A la fin de la séance, j’ai pu m’entretenir avec le Président sur l’intérêt de ce dédoublement.
C’est quelqu’un de très ouvert et de réceptif. Objectivement parlant, c’est une mesure qui a du bon sens et qui va aider les élèves de REP+. Cela permet de leur donner de bonnes bases et de les mettre sur de bons rails sur la lecture et les mathématiques. Il faudra attendre quelques années pour vraiment ressentir les effets de cette réforme.
Échange avec M. Lartillot, professeur d’une des 2500 classes dédoublées de CP en REP+. https://t.co/58J0bqhsh5 pic.twitter.com/RBFhzCcSDl
— Emmanuel Macron (@EmmanuelMacron) 4 septembre 2017
Pas un mot sur les surcharges d’effectifs dans les autres niveaux
Pas un mot sur le fait que le Ministère est TRES loin d’avoir divisé par deux tous les CP de REP+
Pas un mot sur le fait que 70% des élèves en difficultés ne sont pas en REP+
Pas un mot sur la destruction du dispositif « Plus de maîtres que de classes » pourtant plebiscité par les PE
Pas un mot sur les fermetures de classes permettant d’aller chercher des PE pour les mettre en face des futures CE1 divisés par deux
Réduire les effectifs en CP et CE1 de l’éducation prioritaire, c’est une mesure de bon sens, même si consulter d’abord les équipes à ce sujet aurait peut-être été plus avisé.
Deux gros problèmes néanmoins, dont on entend bien peut parler :
1) Le président de la République a été moins volontaire que le candidat à la présidentielle : « Cela serai fait dès septembre » avait-il indiqué dans « Les Échos » du 2 mai 2017. Or à la rentrée 2017, seule une partie des REP+ et seuls les CP ont été concernés.

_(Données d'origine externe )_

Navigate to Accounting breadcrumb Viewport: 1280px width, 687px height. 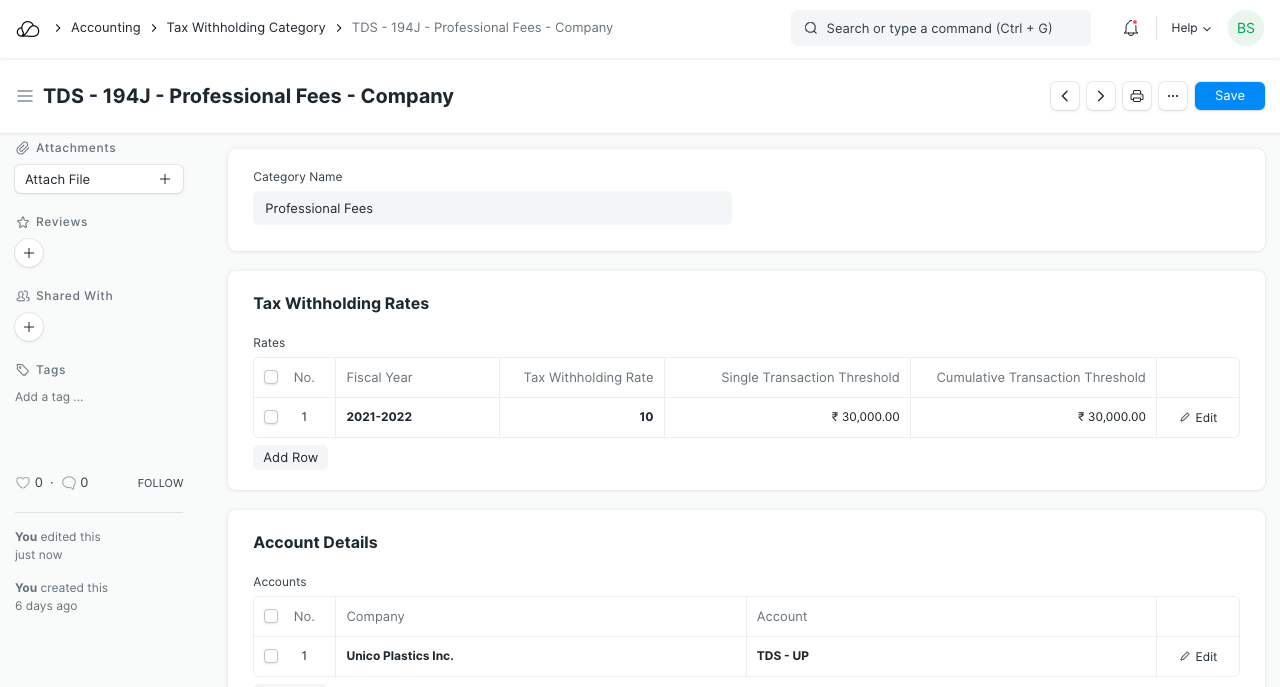[x=105, y=28]
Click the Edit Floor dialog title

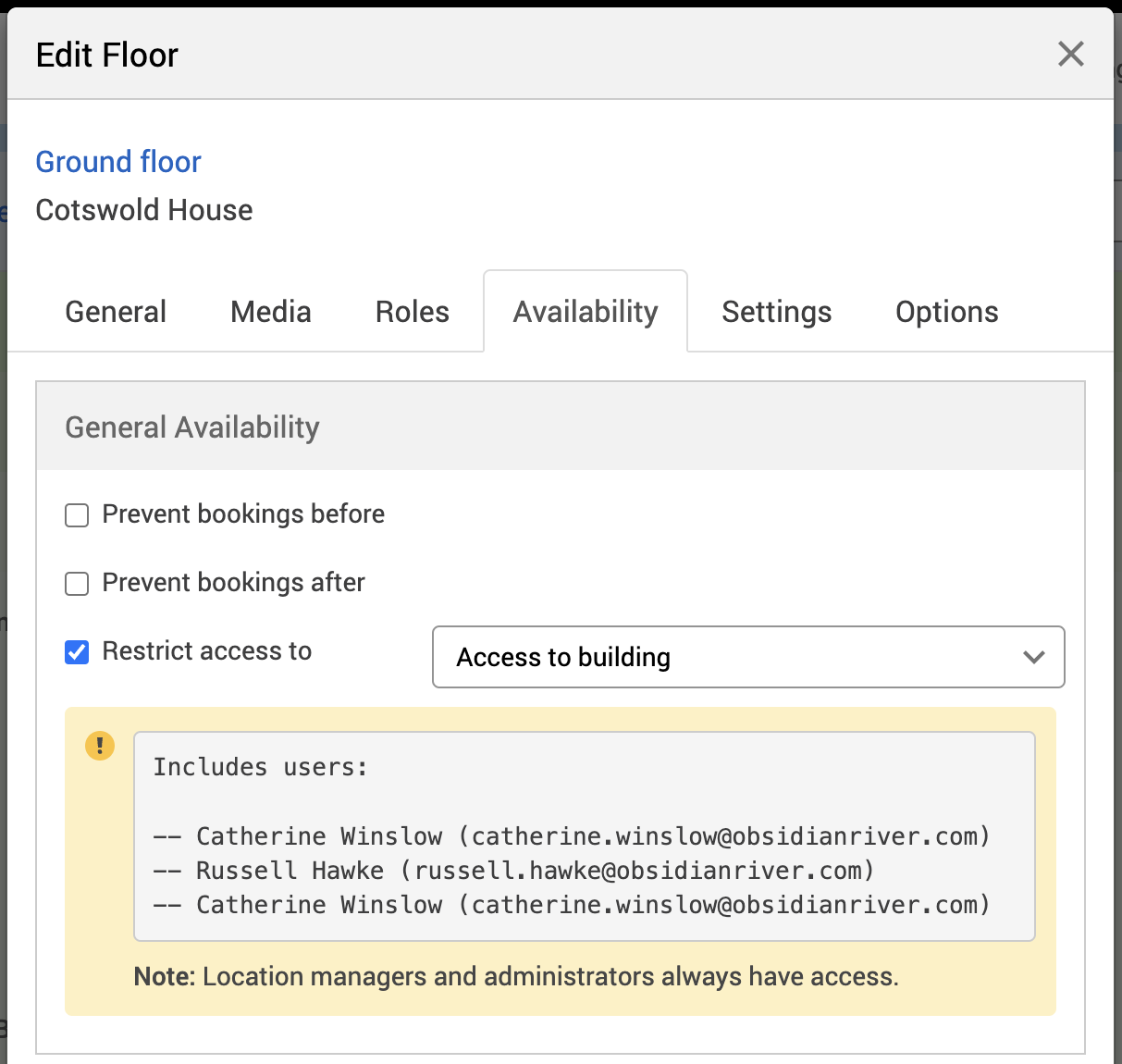[107, 56]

Autant dire la plus petite fraction de l’éducation prioritaire. Et encore : 7,4% des CP de REP+ avaient encore 21 élèves ou plus par classe, selon la DEPP). On peut bien sûr admettre qu’une telle mesure ne puisse être appliquée immédiatement mais en ce cas pourquoi le promettre ?
2) A quel prix ces dédoublements sont-ils rendus possibles ? On est loin du « recrutement de 12.000 instituteurs de plus » promis le 14 janvier 2017 puisqu’en réalité l’opération se fait principalement par redéploiement de moyens :
– aucune création de postes en 2018 dans l’Éducation nationale
– augmentation de la taille des classes hors éducation prioritaire
– fermeture de classes (à effectif constant dans les écoles) hors éducation prioritaire
– dans certains cas, fermetures d’écoles
– affectation à ces dédoublements des professeurs appartenant aux brigades de remplacement ou à d’autres dispositifs (formation, PDMQDC).
Heureusement, ces derniers points sont peu visibles puisque aucun président de la République ne se fait photographier dans une école avec des classes dont la taille augmente, dont le nombre de classes diminue, dont les remplacements ne peuvent plus être assurés.